Requirement:
Show, from the entries below, every line in which "accomplish" appears.

Data records:

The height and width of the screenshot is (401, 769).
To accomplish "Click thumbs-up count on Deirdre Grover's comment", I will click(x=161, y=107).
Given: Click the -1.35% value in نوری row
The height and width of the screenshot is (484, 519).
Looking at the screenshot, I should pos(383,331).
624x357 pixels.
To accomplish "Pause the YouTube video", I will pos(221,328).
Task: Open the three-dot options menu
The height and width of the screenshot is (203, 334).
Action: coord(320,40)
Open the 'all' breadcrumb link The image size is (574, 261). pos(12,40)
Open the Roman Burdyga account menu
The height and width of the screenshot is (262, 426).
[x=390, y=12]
==
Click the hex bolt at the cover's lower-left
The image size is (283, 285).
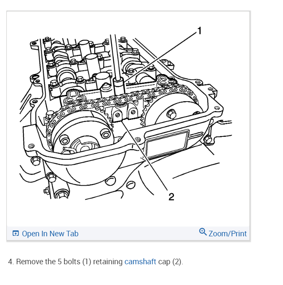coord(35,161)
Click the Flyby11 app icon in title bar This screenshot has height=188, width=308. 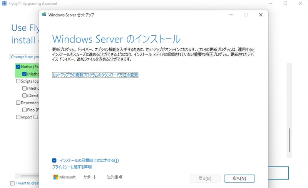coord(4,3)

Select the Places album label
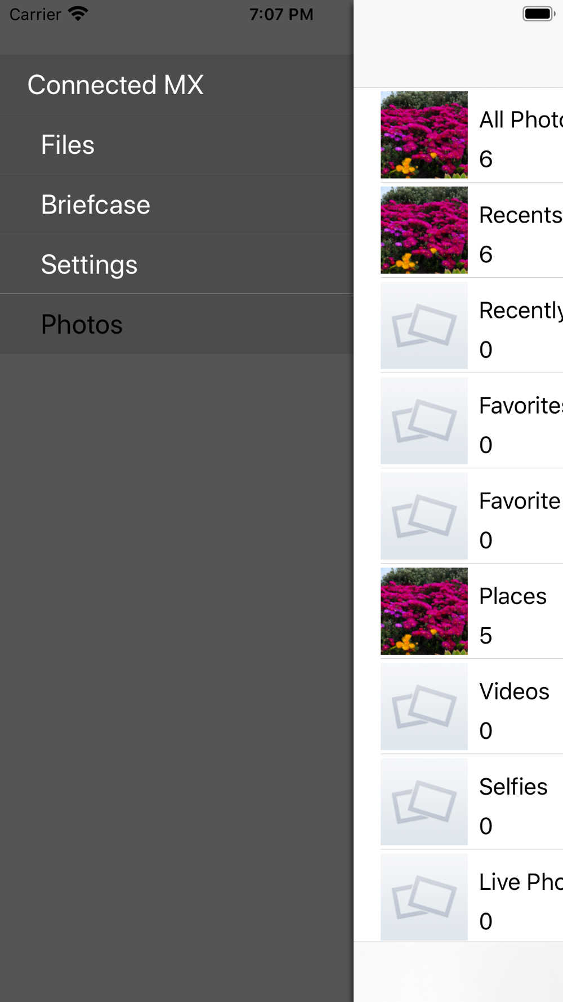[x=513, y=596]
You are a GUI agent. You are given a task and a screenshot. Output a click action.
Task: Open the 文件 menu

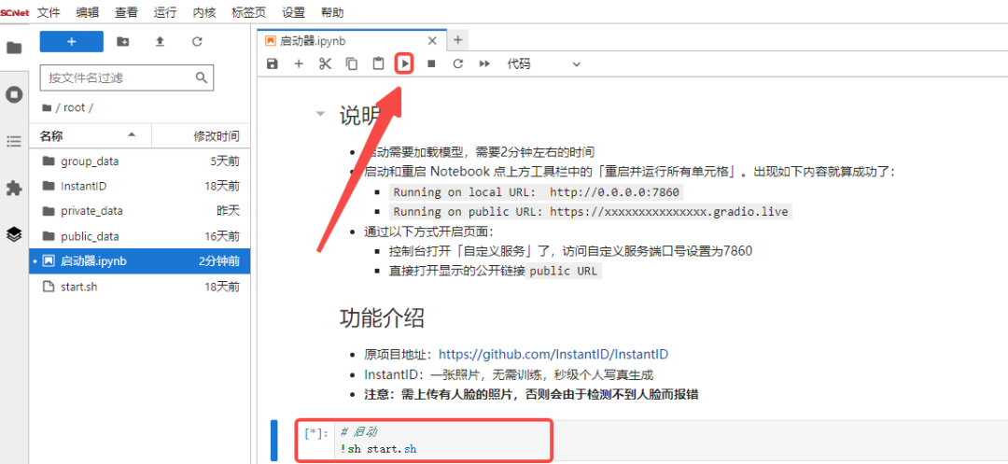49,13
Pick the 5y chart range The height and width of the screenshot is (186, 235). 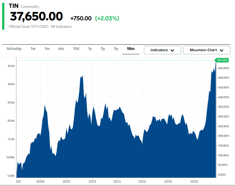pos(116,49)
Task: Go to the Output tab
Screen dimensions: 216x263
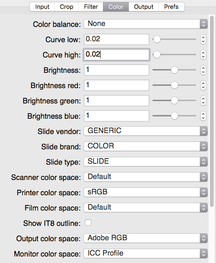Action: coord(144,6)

Exercise result:
To accomplish "Click thumbs-up count on Deirdre Grover's comment", I will click(x=161, y=107).
To accomplish "Pause the YouTube video", I will pos(221,328).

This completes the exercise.